Thomas Ulph - Dissertation du lauréat, 2014

For as long as I can remember, I have been fascinated with flight. At the mere age of ten, I experienced being at the controls of a Cessna aircraft. From that point on, I began working towards a career in aerospace. In 2011 I had the privilege of attending a seven week intensive training course with the Royal Canadian Air Cadets. Upon completion of the course I had earned my Private Pilot License and been named the top cadet pilot in Alberta.

In further pursuit of my passion, I am currently completing a BASc in Aerospace Engineering at the University of Toronto. During second year, I completed the Duke of Edinburgh’s Gold Award.
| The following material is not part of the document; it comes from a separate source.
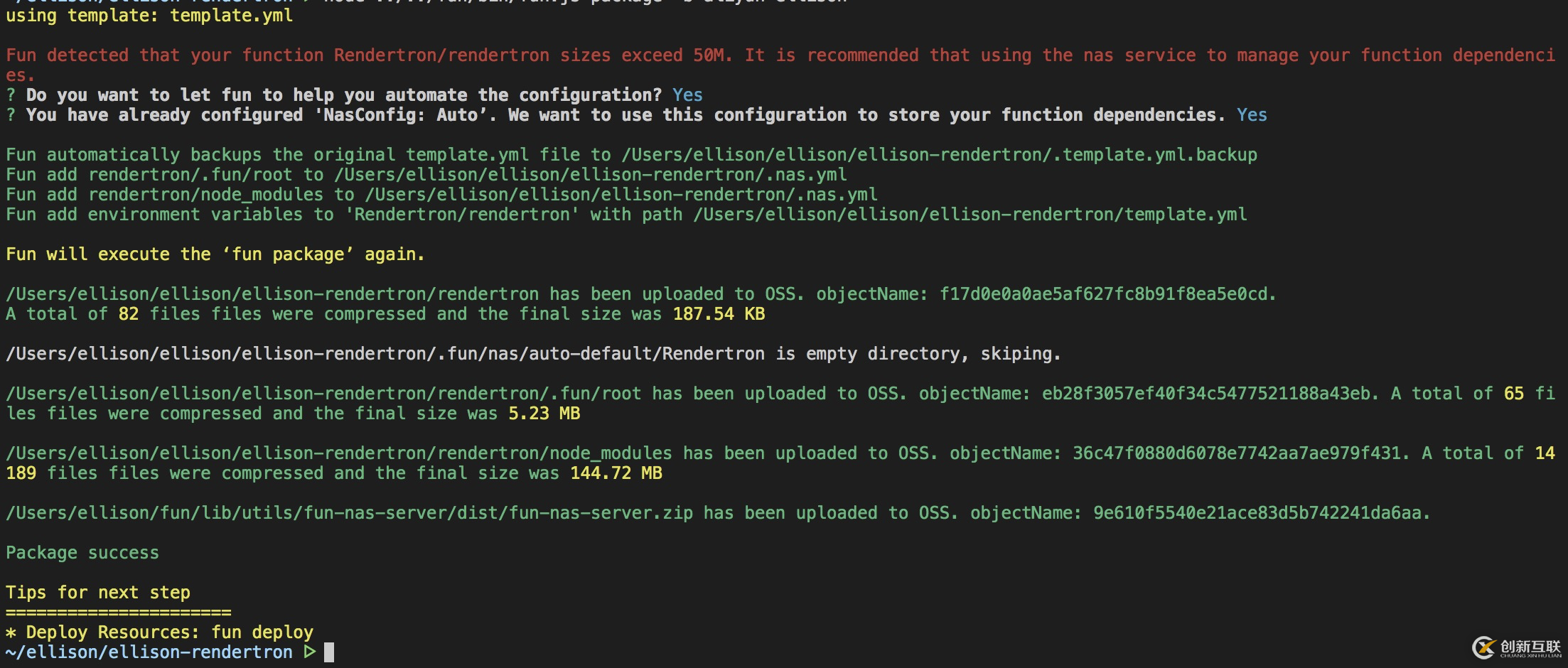Click the question mark before 'Do you want'
Viewport: 1568px width, 668px height.
[11, 95]
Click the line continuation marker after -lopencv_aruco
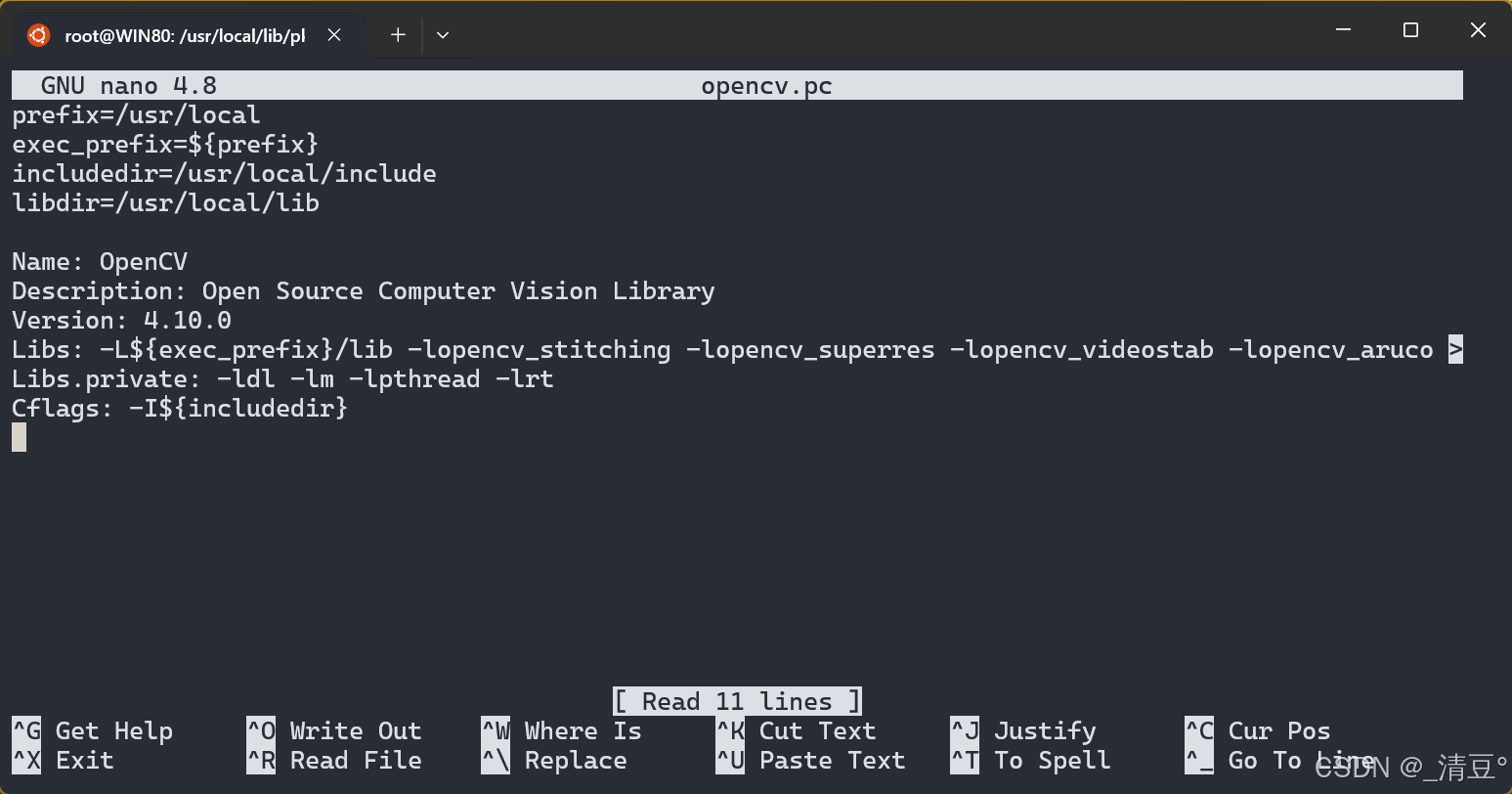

The journey taught me the significance of being a global citizen and helped direct my focus towards the advancement of sustainable aviation.

As a global engineer I have the ability to make decisions that can drastically reduce the environmental impact of flight. It seems aircraft forms have remained static for many decades. I want to challenge this idea, step outside the box by combining new methods in computational fluid dynamics with developments in flow manipulation to create a more efficient airplane.

Upon completion of my undergraduate degree, I intend to continue my education through graduate studies. My hope is that I will eventually be able to work in a research position, where I can apply my passion and knowledge so that we can enjoy the sensation of flight for generations to come.